Canada’s inflation numbers beat market estimates, with headline inflation accelerating from 2.7% year-on-year to 2.9% in May versus consensus for a decline to 2.6%.
On a monthly basis, headline CPI rose from 0.5% to 0.6% instead of falling to the estimated 0.3% while core CPI rose from 0.2% to 0.6%.
Other inflation measures also turned out to be stronger than expected, capping four consecutive months of lower price pressures:
- May headline CPI YoY: 2.9% (2.6% expected, 2.7% previous)
- May headline CPI monthly: 0.6% (0.3% expected, 0.5% previous)
- May core CPI monthly: 0.6% (previously 0.2%)
- May CPI decline year-on-year: 2.9% (expected 2.8%, previous reading reduced to 2.8%)
- May CPI average y/y: 2.8% (2.6% expected, 2.6% previous)
Link to the May 2024 Canadian CPI report
The components of the CPI report revealed that the rise in overall inflation was mostly due to higher prices for services, led by cellular services, travel and rentals, and air transportation.
Store-bought food prices also rose from the previous month’s gains, marking their first acceleration since June 2023.
Market reactions
Canadian dollar against major currencies: 5 minutes
Overlay of the Canadian dollar against major currencies Chart by TradingView
Canadian dollar traders appear to be bracing for a downbeat Canadian CPI report, as the Canadian currency was trending lower against the majority of its counterparts (excluding the Australian dollar) ahead of the actual release.

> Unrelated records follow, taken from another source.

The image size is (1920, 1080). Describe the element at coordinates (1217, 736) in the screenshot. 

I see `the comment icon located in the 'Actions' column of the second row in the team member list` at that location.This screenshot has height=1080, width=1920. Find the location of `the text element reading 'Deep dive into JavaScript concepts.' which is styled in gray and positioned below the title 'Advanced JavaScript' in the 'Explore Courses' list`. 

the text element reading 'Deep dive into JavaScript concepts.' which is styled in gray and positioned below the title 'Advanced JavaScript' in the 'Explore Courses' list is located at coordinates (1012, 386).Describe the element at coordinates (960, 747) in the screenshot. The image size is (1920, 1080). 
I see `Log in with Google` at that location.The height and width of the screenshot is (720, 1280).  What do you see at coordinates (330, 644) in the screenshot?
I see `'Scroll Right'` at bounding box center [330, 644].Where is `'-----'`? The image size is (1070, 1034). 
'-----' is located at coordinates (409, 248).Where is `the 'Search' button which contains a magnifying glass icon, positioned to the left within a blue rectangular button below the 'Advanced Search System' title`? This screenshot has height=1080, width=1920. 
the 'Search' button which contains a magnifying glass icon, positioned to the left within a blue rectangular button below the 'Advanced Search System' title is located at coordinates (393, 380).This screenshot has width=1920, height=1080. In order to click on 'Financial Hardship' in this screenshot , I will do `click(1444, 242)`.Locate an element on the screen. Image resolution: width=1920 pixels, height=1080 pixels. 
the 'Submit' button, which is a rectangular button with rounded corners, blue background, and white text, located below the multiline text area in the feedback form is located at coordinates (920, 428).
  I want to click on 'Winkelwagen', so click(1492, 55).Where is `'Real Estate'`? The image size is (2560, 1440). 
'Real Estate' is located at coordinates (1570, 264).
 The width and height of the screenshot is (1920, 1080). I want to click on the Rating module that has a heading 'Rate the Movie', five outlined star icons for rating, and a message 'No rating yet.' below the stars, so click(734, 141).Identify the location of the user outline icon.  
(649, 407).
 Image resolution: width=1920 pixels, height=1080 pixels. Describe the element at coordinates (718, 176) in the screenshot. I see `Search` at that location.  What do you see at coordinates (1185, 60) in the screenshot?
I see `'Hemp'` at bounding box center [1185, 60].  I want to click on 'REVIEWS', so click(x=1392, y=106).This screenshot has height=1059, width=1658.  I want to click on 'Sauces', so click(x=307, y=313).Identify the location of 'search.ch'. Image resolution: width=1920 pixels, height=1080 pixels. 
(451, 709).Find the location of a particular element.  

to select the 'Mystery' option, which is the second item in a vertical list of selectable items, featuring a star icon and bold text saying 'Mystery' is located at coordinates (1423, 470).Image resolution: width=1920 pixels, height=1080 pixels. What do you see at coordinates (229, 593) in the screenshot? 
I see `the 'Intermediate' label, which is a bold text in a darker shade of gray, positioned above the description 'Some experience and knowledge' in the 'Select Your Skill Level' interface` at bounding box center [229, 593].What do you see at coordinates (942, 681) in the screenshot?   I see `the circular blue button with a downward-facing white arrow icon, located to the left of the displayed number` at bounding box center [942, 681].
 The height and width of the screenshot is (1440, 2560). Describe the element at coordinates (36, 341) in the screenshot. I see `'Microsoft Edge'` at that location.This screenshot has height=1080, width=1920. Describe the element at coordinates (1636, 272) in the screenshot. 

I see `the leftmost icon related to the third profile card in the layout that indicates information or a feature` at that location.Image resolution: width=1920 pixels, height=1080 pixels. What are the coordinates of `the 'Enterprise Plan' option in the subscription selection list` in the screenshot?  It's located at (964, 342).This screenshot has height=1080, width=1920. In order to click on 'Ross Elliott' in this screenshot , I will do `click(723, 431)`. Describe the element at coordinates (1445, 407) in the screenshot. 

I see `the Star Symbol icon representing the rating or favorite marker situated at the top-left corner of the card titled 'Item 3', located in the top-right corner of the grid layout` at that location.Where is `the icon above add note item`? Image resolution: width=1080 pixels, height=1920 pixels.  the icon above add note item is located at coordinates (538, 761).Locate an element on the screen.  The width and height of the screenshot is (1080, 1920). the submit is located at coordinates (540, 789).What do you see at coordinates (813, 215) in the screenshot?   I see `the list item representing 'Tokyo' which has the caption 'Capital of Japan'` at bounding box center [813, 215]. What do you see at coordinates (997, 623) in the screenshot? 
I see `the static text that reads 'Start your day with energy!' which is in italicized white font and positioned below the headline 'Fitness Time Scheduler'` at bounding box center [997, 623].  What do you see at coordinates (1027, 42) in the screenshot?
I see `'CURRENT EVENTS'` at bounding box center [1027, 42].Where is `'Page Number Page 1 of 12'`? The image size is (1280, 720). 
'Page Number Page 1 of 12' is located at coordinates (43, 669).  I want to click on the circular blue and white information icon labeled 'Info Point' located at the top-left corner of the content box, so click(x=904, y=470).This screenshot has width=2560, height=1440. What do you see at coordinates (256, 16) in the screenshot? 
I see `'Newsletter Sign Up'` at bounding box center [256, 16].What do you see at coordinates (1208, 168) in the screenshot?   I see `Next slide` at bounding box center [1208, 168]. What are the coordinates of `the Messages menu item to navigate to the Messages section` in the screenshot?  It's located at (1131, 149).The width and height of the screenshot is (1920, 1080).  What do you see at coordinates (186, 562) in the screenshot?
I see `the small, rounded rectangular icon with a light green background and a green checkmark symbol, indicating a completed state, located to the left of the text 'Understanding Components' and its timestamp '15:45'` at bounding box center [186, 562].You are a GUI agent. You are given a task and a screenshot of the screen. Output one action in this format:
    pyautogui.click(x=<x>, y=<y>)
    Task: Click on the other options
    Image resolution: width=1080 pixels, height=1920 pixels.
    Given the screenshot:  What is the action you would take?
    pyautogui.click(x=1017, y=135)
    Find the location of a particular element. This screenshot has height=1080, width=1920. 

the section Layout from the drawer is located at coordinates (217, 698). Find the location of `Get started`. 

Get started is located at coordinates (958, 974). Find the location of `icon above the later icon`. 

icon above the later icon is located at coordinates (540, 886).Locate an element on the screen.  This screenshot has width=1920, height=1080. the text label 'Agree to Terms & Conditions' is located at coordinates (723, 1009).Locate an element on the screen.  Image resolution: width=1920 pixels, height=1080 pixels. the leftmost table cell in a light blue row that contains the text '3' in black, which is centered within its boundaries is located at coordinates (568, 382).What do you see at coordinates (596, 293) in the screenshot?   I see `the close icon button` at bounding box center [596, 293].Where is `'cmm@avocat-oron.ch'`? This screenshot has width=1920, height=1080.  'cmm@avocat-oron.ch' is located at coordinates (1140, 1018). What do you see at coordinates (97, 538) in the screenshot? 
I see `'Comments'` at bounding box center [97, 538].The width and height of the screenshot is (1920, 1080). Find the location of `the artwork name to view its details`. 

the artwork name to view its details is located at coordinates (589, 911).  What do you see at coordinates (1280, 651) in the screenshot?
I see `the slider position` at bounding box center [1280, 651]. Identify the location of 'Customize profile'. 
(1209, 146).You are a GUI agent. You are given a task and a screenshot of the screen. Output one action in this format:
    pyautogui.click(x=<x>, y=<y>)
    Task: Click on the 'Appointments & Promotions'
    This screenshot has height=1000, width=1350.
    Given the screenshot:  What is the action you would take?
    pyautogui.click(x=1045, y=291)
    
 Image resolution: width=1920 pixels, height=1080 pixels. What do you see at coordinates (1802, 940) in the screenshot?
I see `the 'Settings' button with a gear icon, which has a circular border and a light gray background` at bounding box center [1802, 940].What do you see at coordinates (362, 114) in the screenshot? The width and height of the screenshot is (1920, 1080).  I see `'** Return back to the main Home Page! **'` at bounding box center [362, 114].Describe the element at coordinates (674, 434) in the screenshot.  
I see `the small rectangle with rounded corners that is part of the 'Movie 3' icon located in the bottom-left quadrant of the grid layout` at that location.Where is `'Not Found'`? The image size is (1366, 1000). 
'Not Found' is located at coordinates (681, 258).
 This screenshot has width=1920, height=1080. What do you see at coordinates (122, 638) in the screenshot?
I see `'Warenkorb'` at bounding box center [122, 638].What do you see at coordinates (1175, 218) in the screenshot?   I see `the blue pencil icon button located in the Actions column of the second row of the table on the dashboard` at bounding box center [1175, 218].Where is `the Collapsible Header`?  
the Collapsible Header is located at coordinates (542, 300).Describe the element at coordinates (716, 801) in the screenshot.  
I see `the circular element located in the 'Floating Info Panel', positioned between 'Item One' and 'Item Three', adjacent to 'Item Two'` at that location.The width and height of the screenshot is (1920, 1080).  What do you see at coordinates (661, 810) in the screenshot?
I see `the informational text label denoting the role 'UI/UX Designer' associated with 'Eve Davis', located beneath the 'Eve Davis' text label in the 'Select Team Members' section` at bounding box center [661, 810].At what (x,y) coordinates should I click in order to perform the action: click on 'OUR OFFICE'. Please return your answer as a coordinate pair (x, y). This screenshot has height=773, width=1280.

We saw a sharp rise across the board after results revealed stronger than expected inflationary pressures, which could raise doubts about the Bank of Canada’s interest rate cut in July.
From there, the Canadian dollar retreated from its rally and was unable to make any progress past the post-CPI highs before retreating to the US dollar and British pound. However, it managed to maintain its gains and squeeze a few extra pips against the Australian, New Zealand and Euro a few hours after the release.